#### YOUR GOAL
Copy out the entries below in full and exactly.

-------- GIVEN RECORDS

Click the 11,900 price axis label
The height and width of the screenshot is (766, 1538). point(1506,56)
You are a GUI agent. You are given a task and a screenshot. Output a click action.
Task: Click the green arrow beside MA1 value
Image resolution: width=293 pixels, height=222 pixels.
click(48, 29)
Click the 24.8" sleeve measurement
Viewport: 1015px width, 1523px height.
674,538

----------------

#### REPLY TO THE TASK
Click the 11,900 price axis label
The height and width of the screenshot is (766, 1538). point(1506,56)
You are a GUI agent. You are given a task and a screenshot. Output a click action.
Task: Click the green arrow beside MA1 value
Image resolution: width=293 pixels, height=222 pixels.
click(48, 29)
Click the 24.8" sleeve measurement
Viewport: 1015px width, 1523px height.
674,538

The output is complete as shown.